▶ _Written exercise_
Reproduce the listing below word for word, leaving out the pictures.

▶ _Dataset records_
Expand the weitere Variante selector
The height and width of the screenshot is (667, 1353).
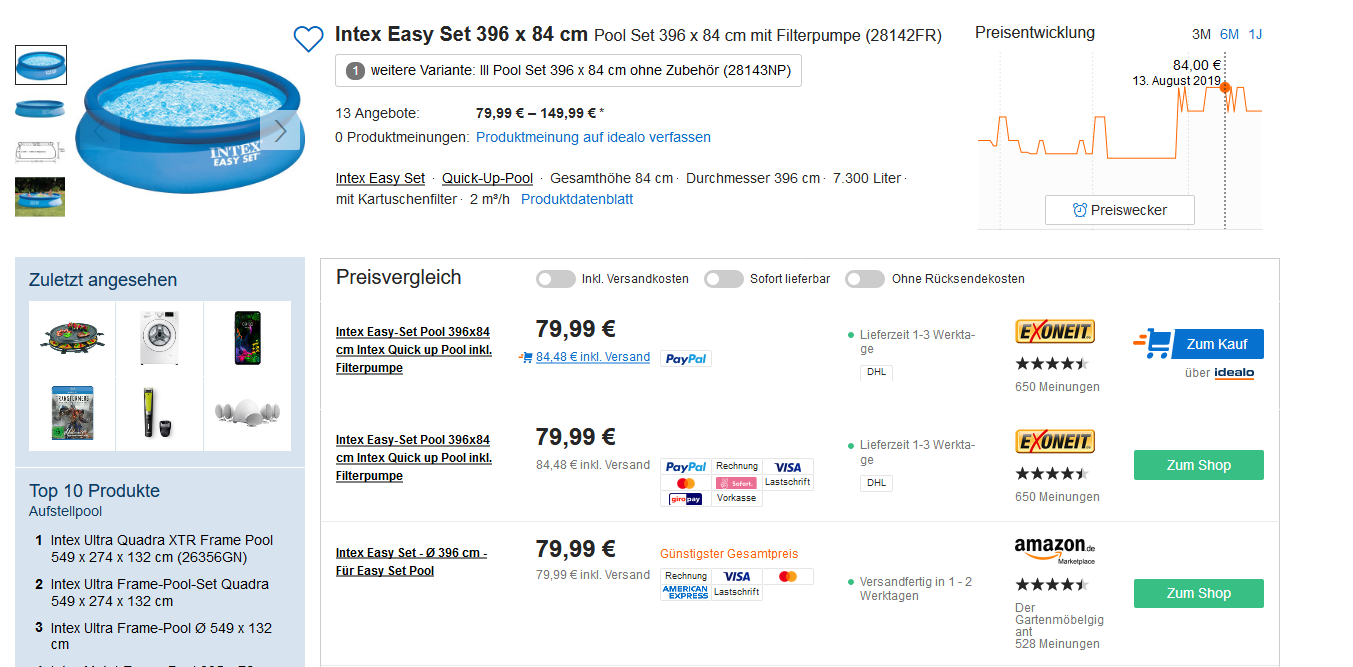click(568, 71)
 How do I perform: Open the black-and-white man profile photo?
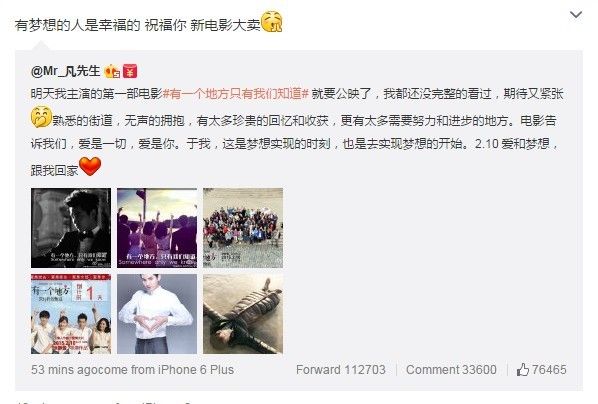point(71,228)
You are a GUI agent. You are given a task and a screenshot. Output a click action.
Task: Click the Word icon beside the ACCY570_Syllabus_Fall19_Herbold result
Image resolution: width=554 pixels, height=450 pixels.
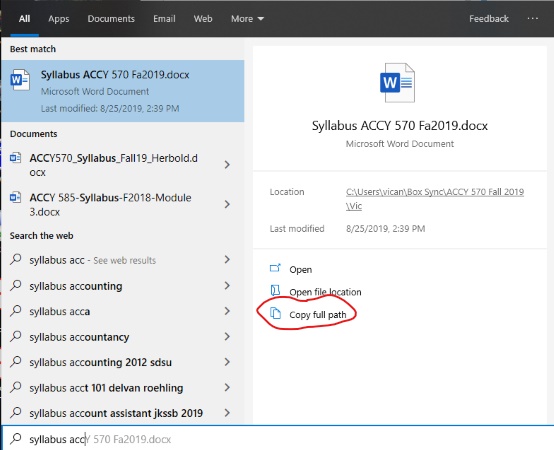16,158
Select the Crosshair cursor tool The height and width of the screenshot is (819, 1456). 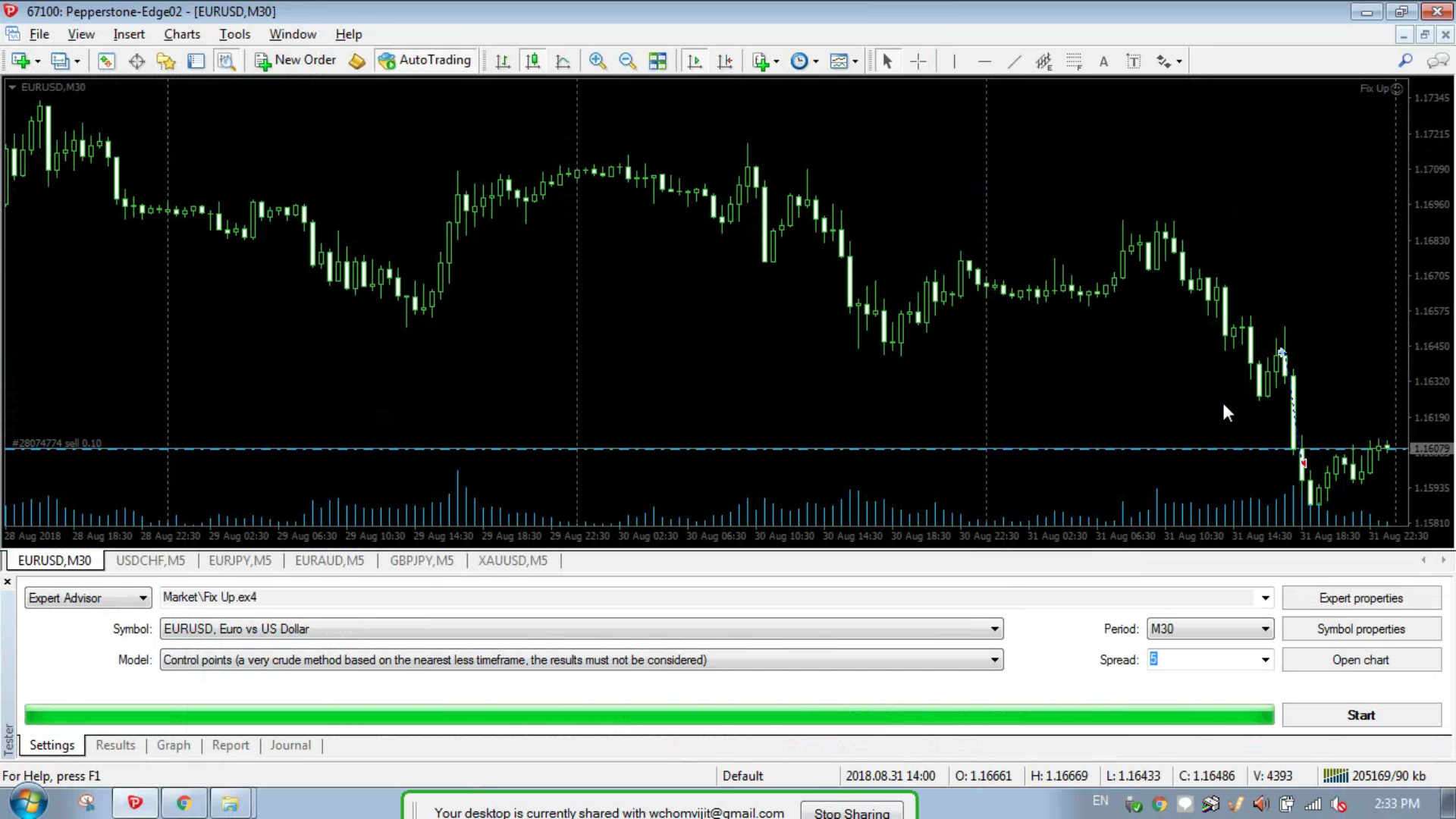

▶ _Answer to this problem_
Expand the weitere Variante selector
The height and width of the screenshot is (667, 1353).
click(568, 71)
 How do I perform: Open the black-and-white man profile photo?
point(71,228)
You are a GUI agent. You are given a task and a screenshot. Output a click action.
Task: Click the Word icon beside the ACCY570_Syllabus_Fall19_Herbold result
Image resolution: width=554 pixels, height=450 pixels.
16,158
Select the Crosshair cursor tool The height and width of the screenshot is (819, 1456). 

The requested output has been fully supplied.